Set down every record below exactly as it stands, with the pictures omitted.

::::

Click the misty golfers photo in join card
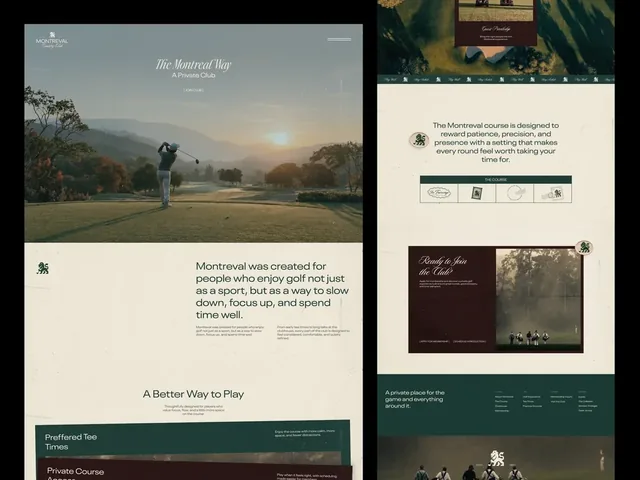Screen dimensions: 640x480 point(538,299)
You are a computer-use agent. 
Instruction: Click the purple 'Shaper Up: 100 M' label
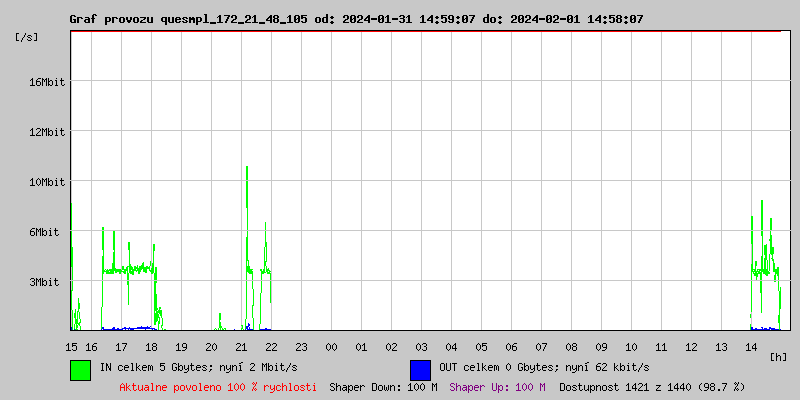(497, 387)
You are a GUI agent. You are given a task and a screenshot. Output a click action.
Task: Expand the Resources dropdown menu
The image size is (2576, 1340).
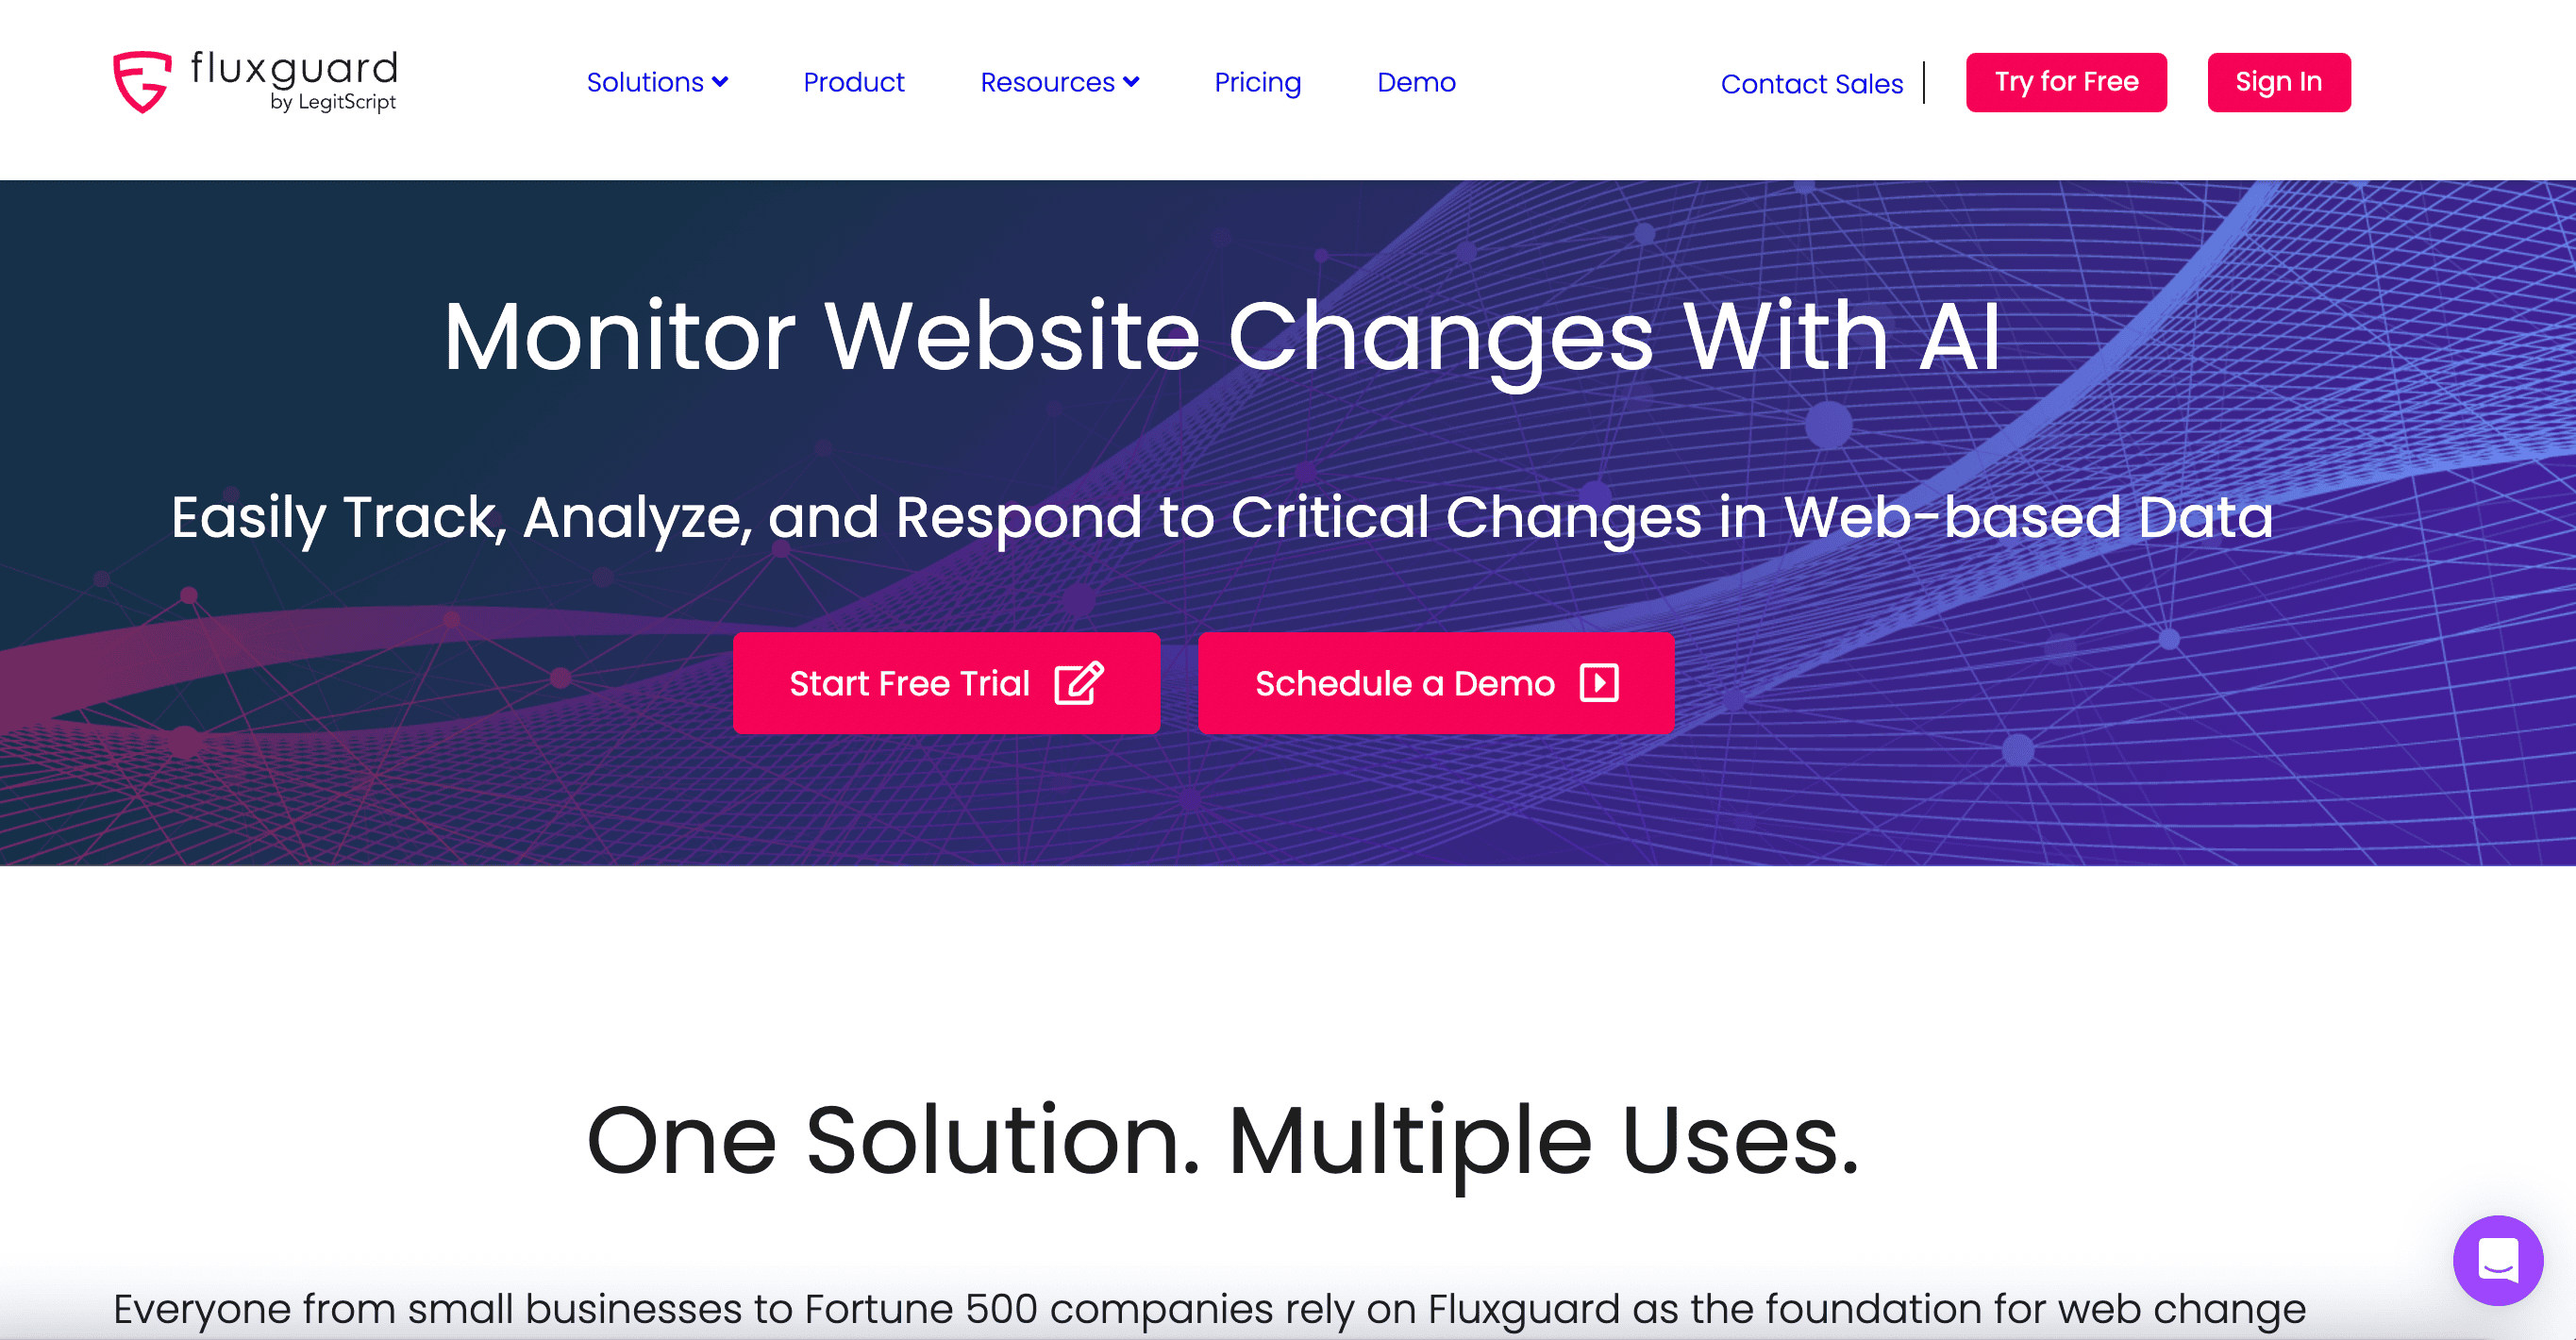tap(1058, 82)
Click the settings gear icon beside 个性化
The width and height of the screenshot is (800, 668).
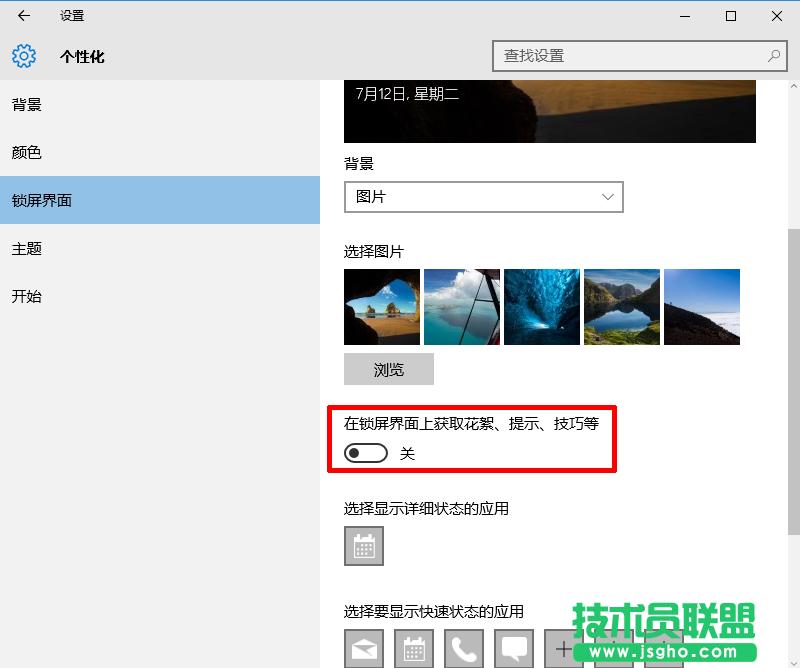(x=22, y=56)
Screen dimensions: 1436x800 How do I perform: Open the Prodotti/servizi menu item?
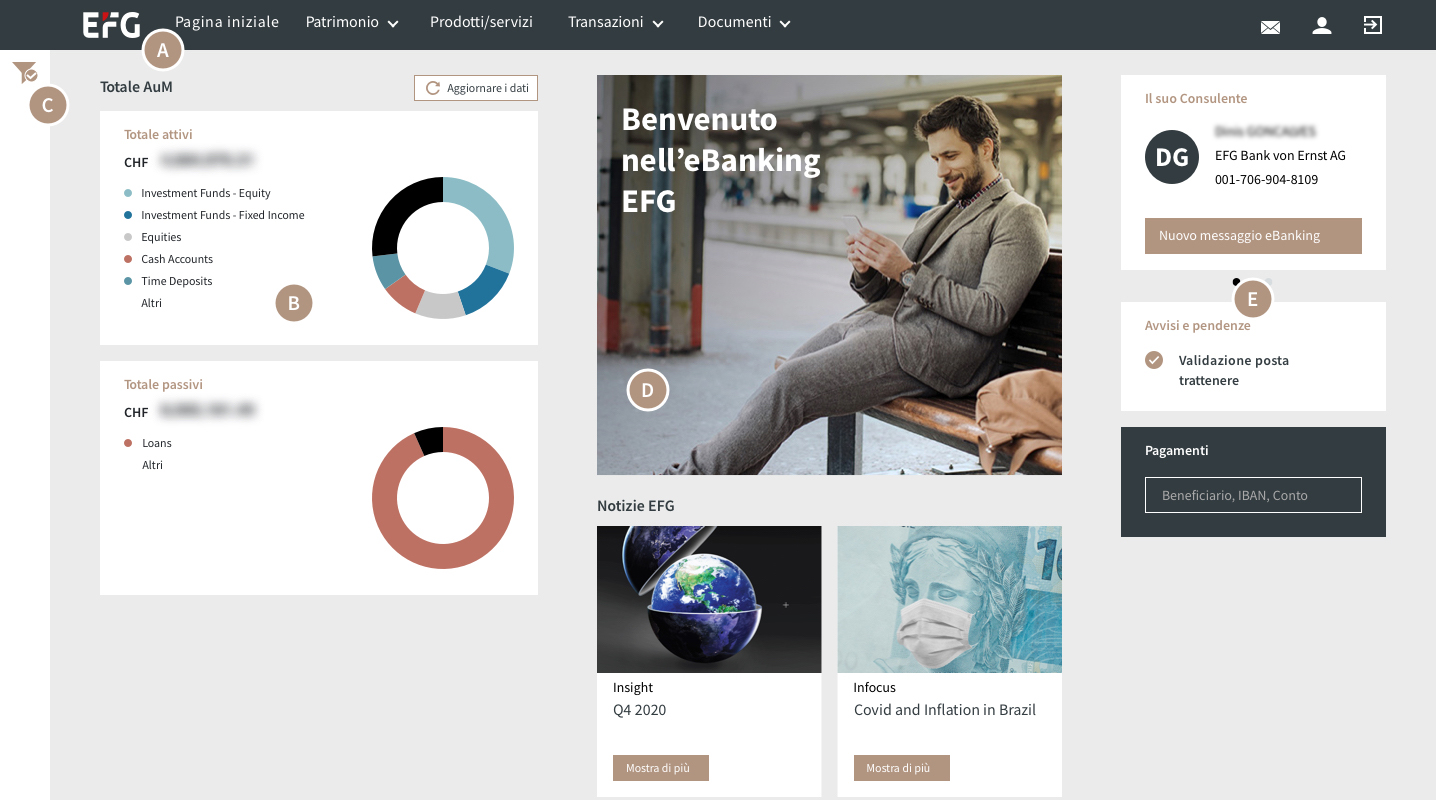(481, 23)
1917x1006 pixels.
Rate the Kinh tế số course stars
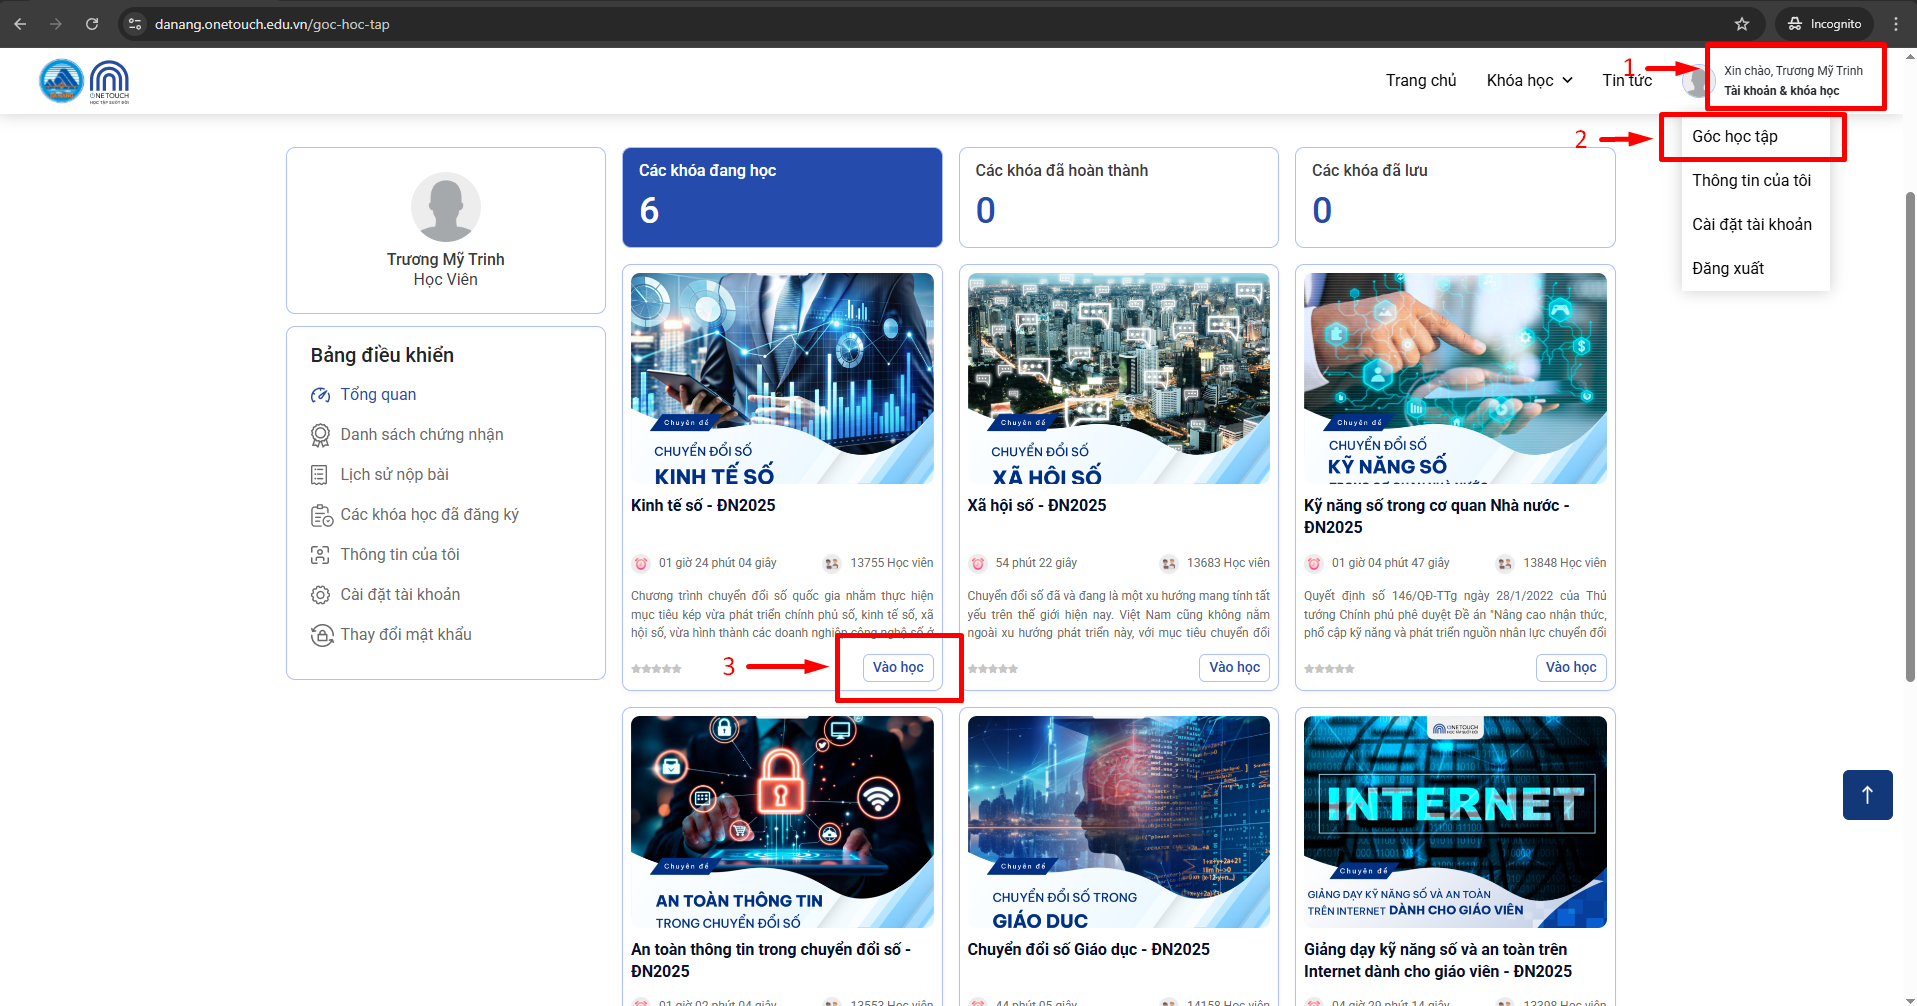point(657,669)
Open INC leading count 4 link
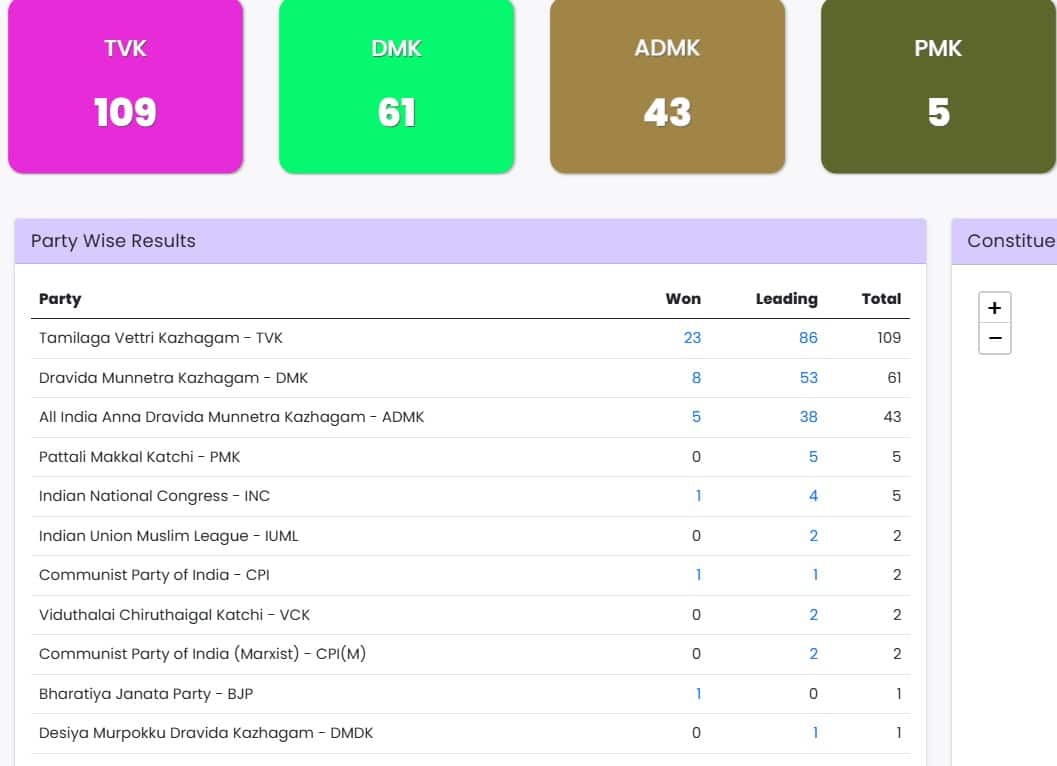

::::

### OUTPUT FOR THIS EXERCISE
Click the misty golfers photo in join card
Screen dimensions: 640x480 point(538,299)
You are a computer-use agent. 
Instruction: Click the purple 'Shaper Up: 100 M' label
(497, 387)
You are a GUI agent. You are given a task and a screenshot. Output a click action.
Task: Expand the Resources dropdown menu
The image size is (2576, 1340).
tap(1058, 82)
Click the settings gear icon beside 个性化
The width and height of the screenshot is (800, 668).
(x=22, y=56)
Screen dimensions: 1436x800 How do I perform: Open the Prodotti/servizi menu item?
(481, 23)
1917x1006 pixels.
Rate the Kinh tế số course stars
point(657,669)
Open INC leading count 4 link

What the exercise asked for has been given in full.